» Extrait de page

Nous devons changer l'adresse locale From: en adresse e-mail valide (celle du compte chez le FAI), mais uniquement dans le cas de courrier sortant. Avec exim, on y parvient par le biais d'un 'filtre de transport' à travers lequel passera ce courrier et qui modifiera le champ From:. Le courrier local, lui, ne sera pas affecté.
Le filtre qui suit remplira cet office, à condition d'être sûr que l'adresse à modifier est toujours encadrée par < et >. Ce n'est pas garanti mais très courant : pine, mutt et mail, ainsi que MS Internet Mail génèrent tous de telles adresses.

» Lignes fournies
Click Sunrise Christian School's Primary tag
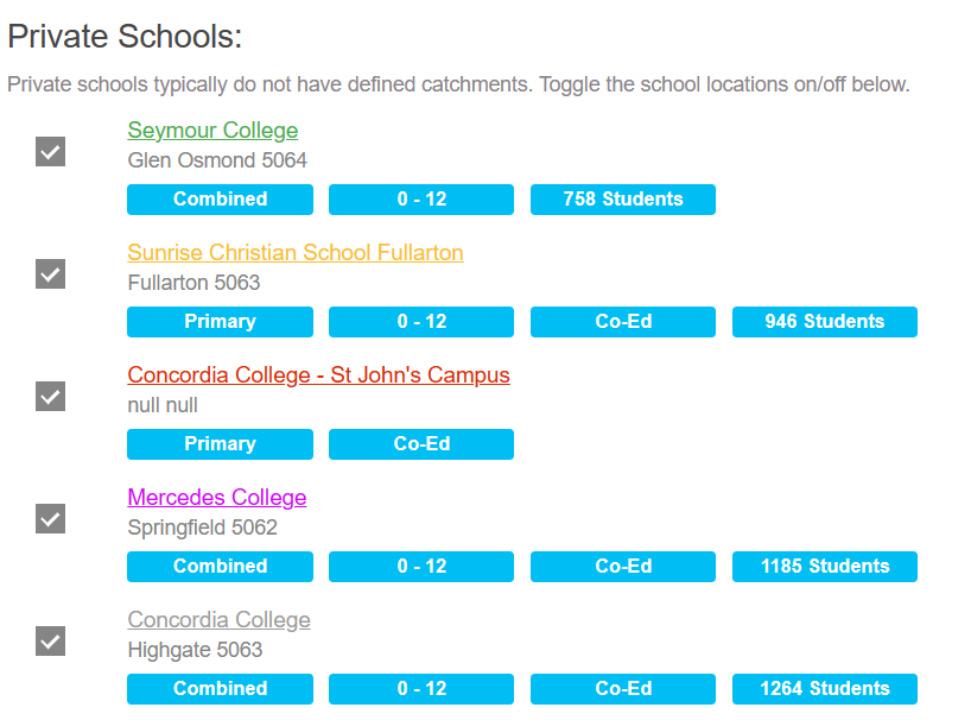pyautogui.click(x=220, y=322)
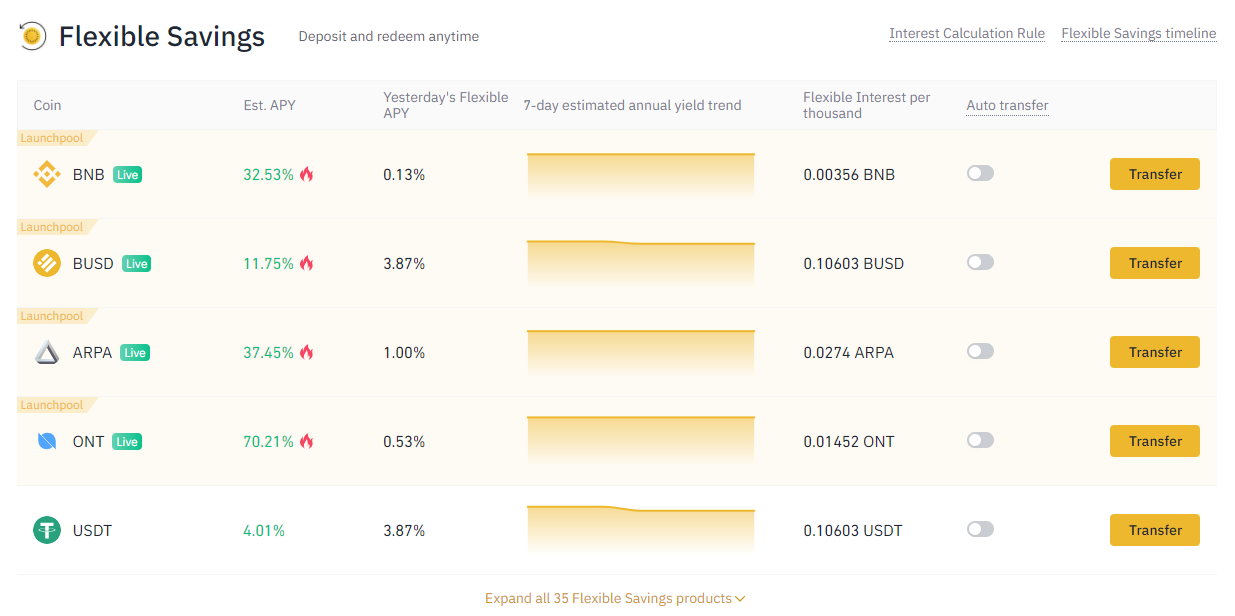Turn on auto transfer for USDT
This screenshot has width=1235, height=616.
pyautogui.click(x=980, y=529)
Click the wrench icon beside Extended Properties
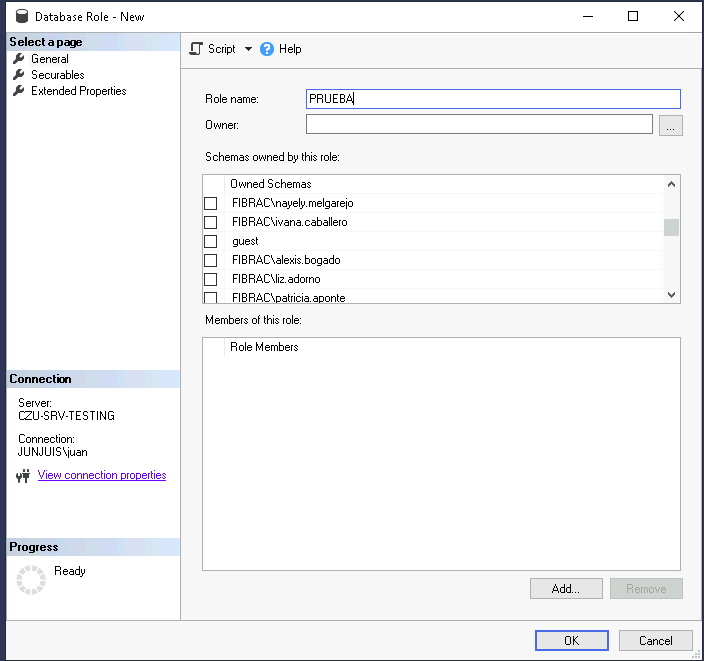 (18, 91)
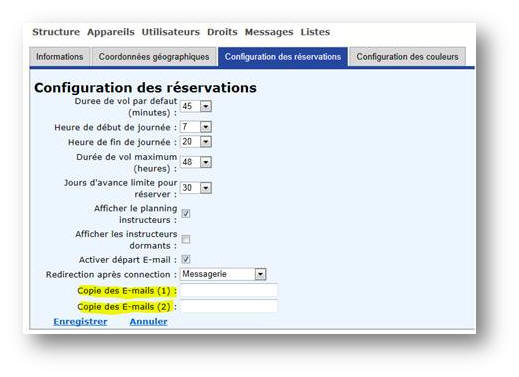Open the Redirection après connection dropdown
The width and height of the screenshot is (519, 377).
(223, 274)
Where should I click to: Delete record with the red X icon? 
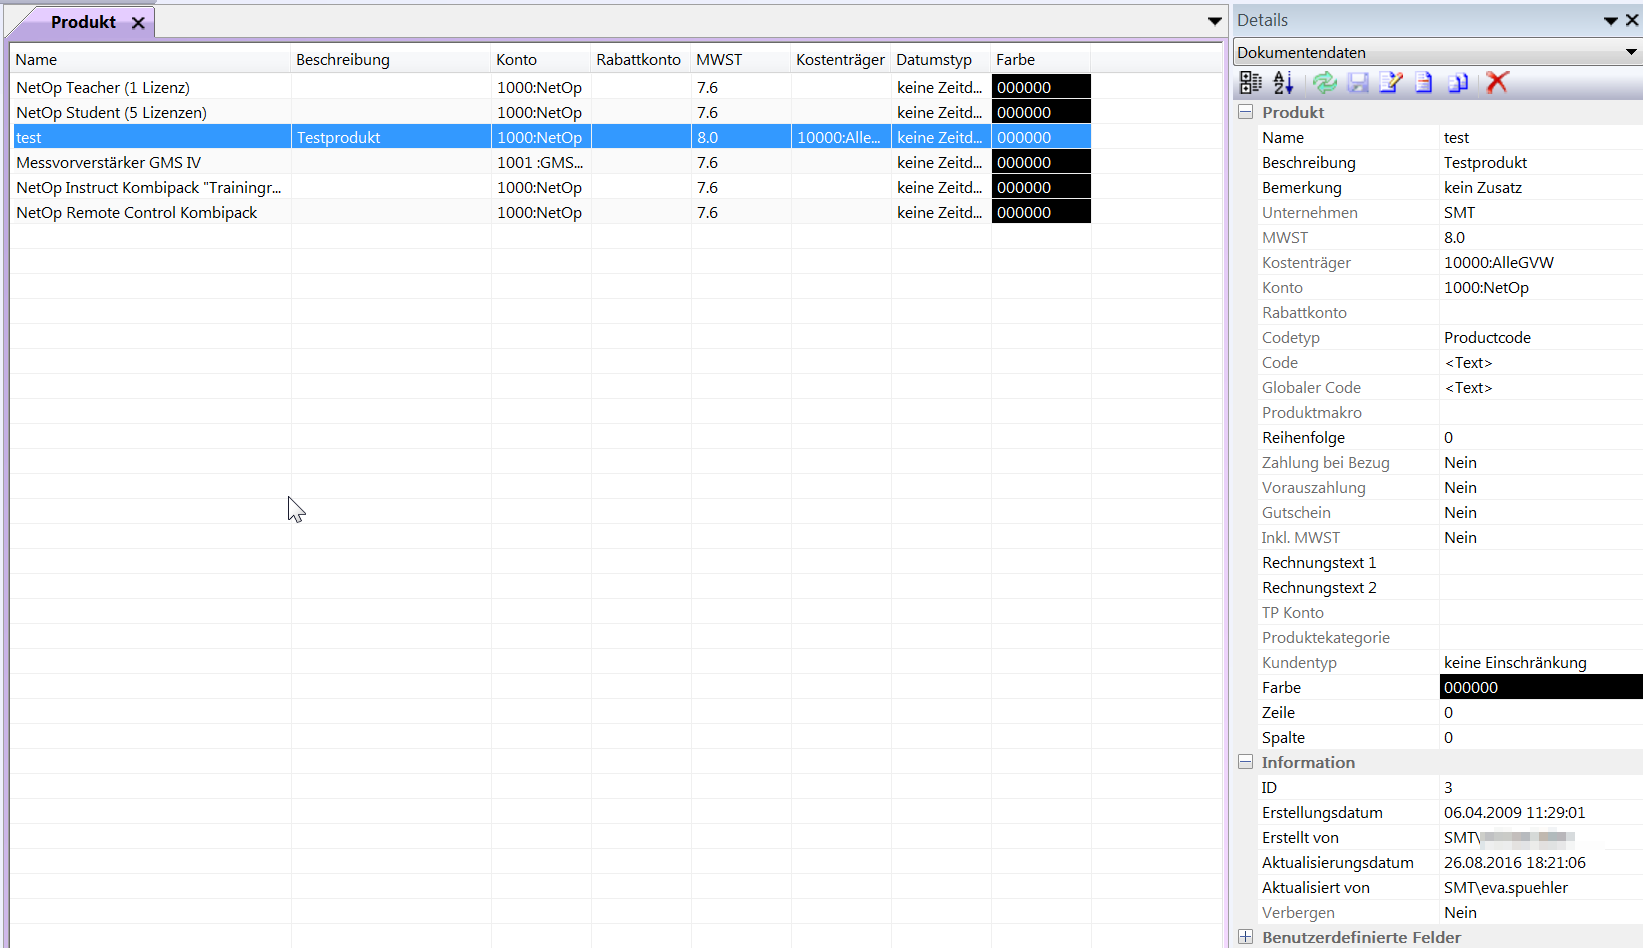point(1497,83)
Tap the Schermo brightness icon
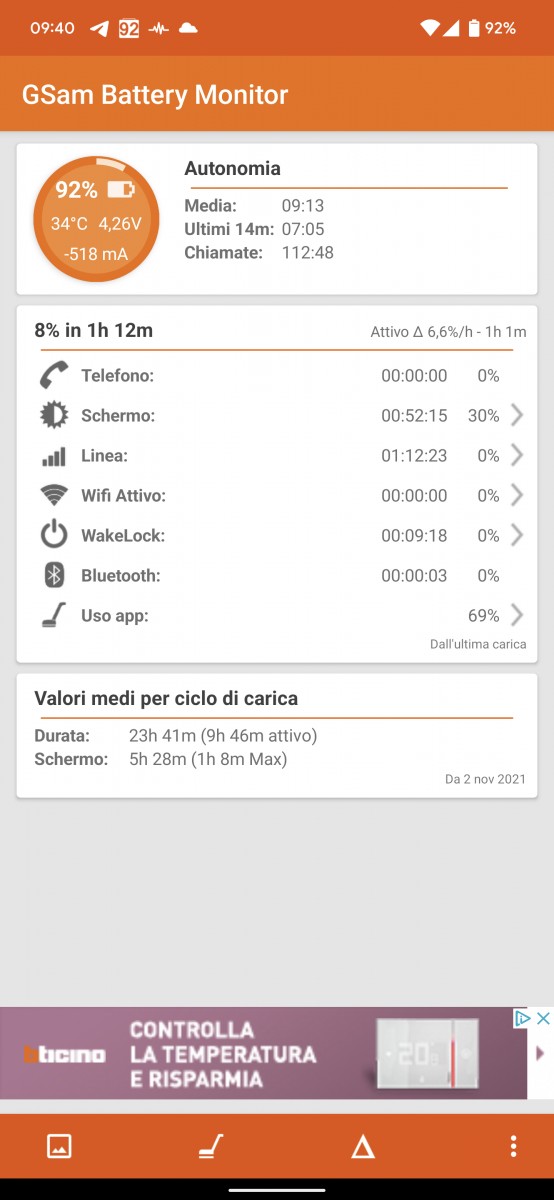This screenshot has width=554, height=1200. click(x=53, y=415)
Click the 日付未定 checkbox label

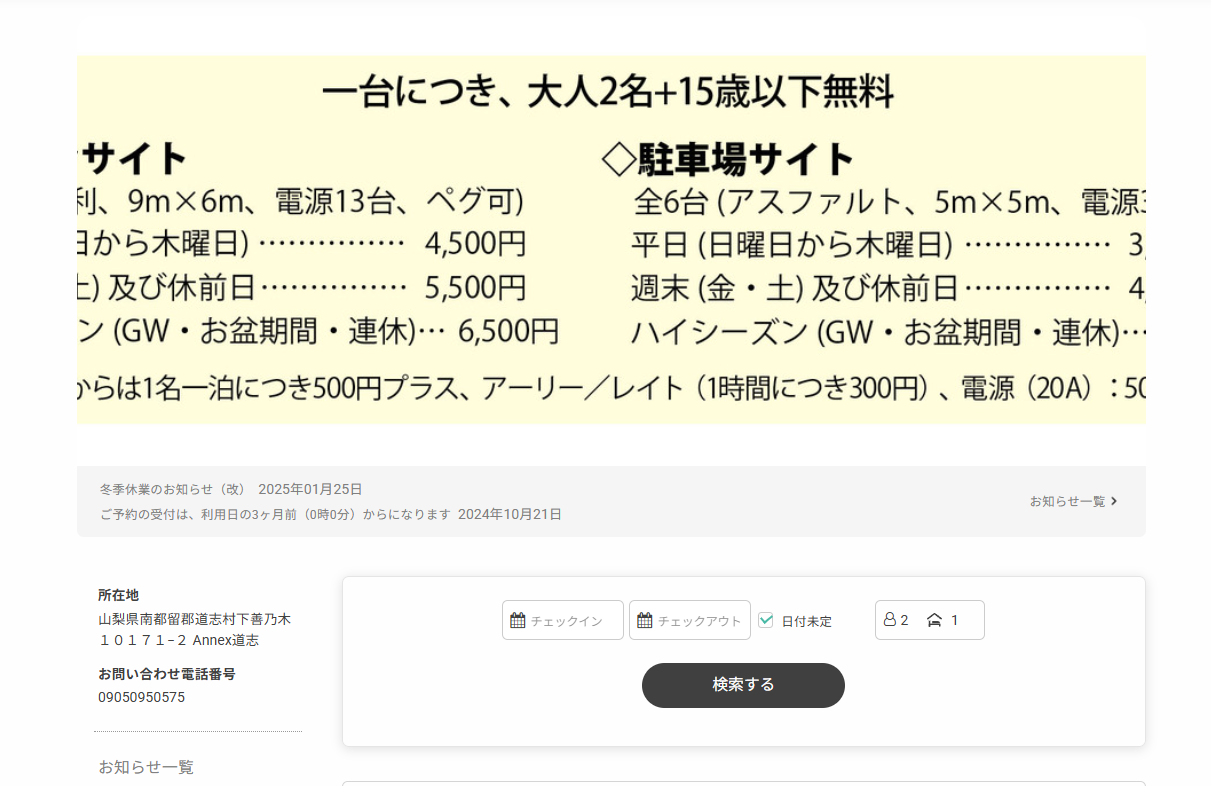806,621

» Consignes
1. Selon l'extrait sur le filtre de transport d'exim, quels logiciels de messagerie produisent des adresses encadrées par < et > ?
2. Poursuivez le texte sur la réécriture du champ From: avec exim à partir de sa dernière phrase.

» Réponses rédigées
1. Pine, mutt, mail et MS Internet Mail.

2.
#!/usr/bin/perl
$address = 'joe.bloggs@fai.com';
while (<>) {
if (/^From: /) { s/<.*>/<$address>/; print; last; }
print; }
while (<>) { print; }
N'oubliez pas de mettre votre propre adresse e-mail ! Appelez
ce programme filtresortant
, faites chmod +x filtresortant
et
placez-le dans /usr/local/bin
. A présent, nos devons ajouter
une ligne à /etc/exim.conf
, ce qui changera la section
TRANSPORTS CONFIGURATION
en :
remote_smtp:
driver = smtp
headers_remove = "sender"
transport_filter = "/usr/local/bin/filtresortant"
end
En fait, nous avons ajouté deux lignes : la ligne
headers_remove
est, elle aussi, nouvelle. Cela permet
d'éviter qu'exim ajoute un champ d'en-tête Sender: au message, comme
ce serait le cas avec ces réglages si on utilisait pine. Cette ligne
Sender: peut être la cause de problèmes avec quelques destinataires de
courrier (mal configurés).
Ces modifications à /etc/exim.conf
effectuées, tout
message expédié vers le monde extérieur sera correctement acheminé par
exim, lequel ouvrira immédiatement (par l'entremise de diald)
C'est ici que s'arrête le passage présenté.